The yeast vacuolar ATPase (V-ATPase) contains three proteolipid subunits: c (Vma3p), c′ (Vma11p), and c" (Vma16p). Each subunit contains a buried glutamate residue that is essential for function, and these subunits are not able to substitute for each other in supporting activity. Subunits c and c′ each contain four putative transmembrane segments (TM1–4), whereas subunit c" is predicted to contain five. To determine whether TM1 of subunit c" serves an essential function, a deletion mutant of Vma16p was constructed lacking TM1 (Vma16p-ΔTM1). Although this construct does not complement the loss of Vma3p or Vma11p, it does complement the loss of full-length Vma16p. Vacuoles isolated from the strain expressing Vma16p-ΔTM1 showed V-ATPase activity and proton transport greater than 80% relative to wild type and displayed wild type levels of subunits A and a, suggesting normal assembly of the V-ATPase complex. These results suggest that TM1 of Vma16p is dispensable for both activity and assembly of the V-ATPase. To obtain information about the topology of Vma16p, labeling of single cysteine-containing mutants using the membrane-permeable reagent 3-( N -maleimidylpropionyl)biocytin (MPB) and the -impermeable reagent 4-acetamido-4′-maleimidylstilbene-2,2′-disulfonic acid (AMS) was tested. Both the Cys-less form of Vma16p and eight single cysteine-containing mutants retained greater than 80% of wild type levels of activity. Of the eight mutants tested, two (S5C and S178C) were labeled by MPB. MPB-labeling of S5C was blocked by AMS in intact vacuoles, whereas S178C was blocked by AMS only in the presence of permeabilizing concentrations of detergent.
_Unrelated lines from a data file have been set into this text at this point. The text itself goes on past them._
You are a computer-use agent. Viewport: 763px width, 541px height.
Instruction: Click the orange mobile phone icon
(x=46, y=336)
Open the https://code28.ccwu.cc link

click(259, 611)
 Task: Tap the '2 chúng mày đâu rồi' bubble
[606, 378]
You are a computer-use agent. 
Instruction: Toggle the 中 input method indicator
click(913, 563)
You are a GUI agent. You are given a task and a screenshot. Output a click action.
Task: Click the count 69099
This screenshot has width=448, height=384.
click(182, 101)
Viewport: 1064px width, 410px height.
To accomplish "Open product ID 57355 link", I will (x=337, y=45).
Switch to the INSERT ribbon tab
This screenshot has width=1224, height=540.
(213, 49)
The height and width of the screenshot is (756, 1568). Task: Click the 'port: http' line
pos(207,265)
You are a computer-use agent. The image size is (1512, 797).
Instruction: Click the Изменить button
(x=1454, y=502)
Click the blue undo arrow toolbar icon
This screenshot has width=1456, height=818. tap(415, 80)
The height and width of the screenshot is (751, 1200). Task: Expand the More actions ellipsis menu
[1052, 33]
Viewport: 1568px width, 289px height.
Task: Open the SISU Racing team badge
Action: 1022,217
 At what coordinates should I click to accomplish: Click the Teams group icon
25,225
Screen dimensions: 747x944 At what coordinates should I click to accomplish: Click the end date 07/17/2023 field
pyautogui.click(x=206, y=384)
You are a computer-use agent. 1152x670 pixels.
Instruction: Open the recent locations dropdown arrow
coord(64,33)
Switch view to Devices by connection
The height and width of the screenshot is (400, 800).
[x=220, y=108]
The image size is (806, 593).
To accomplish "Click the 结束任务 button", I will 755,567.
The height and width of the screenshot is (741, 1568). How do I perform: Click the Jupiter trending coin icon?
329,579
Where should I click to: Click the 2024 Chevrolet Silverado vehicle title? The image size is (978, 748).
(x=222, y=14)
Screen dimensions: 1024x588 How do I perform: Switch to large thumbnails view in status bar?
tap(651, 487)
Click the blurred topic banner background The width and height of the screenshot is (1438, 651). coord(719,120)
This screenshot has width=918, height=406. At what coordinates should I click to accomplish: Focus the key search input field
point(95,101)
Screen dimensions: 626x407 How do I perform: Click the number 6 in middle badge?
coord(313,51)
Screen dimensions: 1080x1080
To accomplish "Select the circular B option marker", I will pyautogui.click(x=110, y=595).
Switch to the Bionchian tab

In addition, a hemagglutinin epitope tag introduced into the C terminus of Vma16p was recognized by an anti-hemagglutinin antibody in intact vacuolar membranes, suggesting a cytoplasmic orientation for the C terminus. These results suggest that subunit c" contains four rather than five transmembrane segments with both the N and C terminus on the cytoplasmic side of the membrane.